** BEGIN GIVEN RECORDS **

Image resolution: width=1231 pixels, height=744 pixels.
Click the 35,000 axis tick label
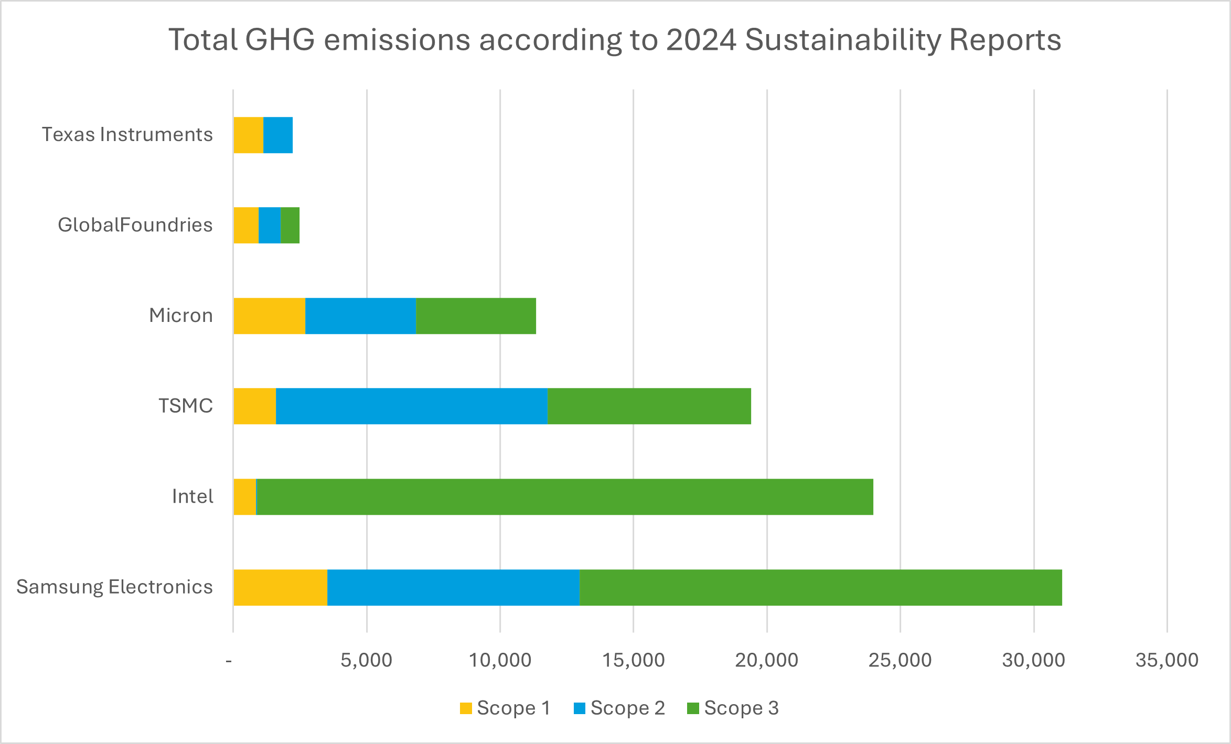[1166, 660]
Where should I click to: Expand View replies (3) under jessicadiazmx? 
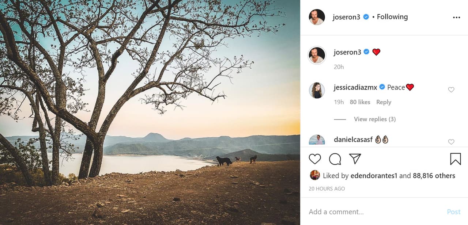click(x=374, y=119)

** END GIVEN RECORDS **
** BEGIN GIVEN RECORDS **

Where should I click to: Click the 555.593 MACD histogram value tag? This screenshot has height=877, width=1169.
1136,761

** END GIVEN RECORDS **

Repeat the records word for word, starting with the line containing "Image resolution: width=1231" and ending with the line containing "click(x=374, y=119)", and include both of those lines. Leave the pictures out.

Image resolution: width=1231 pixels, height=744 pixels.
Click the 35,000 axis tick label
[1166, 660]
Where should I click to: Expand View replies (3) under jessicadiazmx? 
click(x=374, y=119)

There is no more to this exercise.